Records contained in a dataset:
---
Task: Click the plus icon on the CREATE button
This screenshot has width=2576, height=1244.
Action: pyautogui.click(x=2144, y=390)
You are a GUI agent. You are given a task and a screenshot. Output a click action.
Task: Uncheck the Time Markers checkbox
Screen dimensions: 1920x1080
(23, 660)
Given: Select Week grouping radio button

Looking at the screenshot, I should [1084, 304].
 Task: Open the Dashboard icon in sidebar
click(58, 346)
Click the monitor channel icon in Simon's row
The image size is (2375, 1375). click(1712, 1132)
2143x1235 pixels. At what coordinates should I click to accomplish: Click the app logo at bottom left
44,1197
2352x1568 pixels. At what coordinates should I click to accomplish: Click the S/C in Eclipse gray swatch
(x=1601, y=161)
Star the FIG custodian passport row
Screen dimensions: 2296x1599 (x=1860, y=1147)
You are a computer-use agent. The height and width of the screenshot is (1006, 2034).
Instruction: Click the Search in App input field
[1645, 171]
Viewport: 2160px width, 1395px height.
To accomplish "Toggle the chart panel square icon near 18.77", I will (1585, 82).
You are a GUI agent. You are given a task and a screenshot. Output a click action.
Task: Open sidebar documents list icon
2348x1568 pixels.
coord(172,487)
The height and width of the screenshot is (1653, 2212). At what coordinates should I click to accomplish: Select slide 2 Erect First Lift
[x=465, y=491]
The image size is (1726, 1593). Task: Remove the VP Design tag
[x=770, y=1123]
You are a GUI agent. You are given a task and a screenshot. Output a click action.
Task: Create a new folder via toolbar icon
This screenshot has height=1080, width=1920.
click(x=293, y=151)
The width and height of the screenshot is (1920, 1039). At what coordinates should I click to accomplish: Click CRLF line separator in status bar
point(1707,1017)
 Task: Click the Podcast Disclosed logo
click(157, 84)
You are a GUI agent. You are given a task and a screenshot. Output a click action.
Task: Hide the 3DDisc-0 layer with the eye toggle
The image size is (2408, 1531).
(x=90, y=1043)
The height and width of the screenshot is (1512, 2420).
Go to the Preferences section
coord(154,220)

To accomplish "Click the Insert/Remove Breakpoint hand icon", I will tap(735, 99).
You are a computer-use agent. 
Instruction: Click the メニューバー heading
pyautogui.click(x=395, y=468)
---
### Work required
Please return a copy of each line in the entries that has the string "computer".

### Final answer
You are a computer-use agent. The height and width of the screenshot is (1006, 2034).
You are a computer-use agent. 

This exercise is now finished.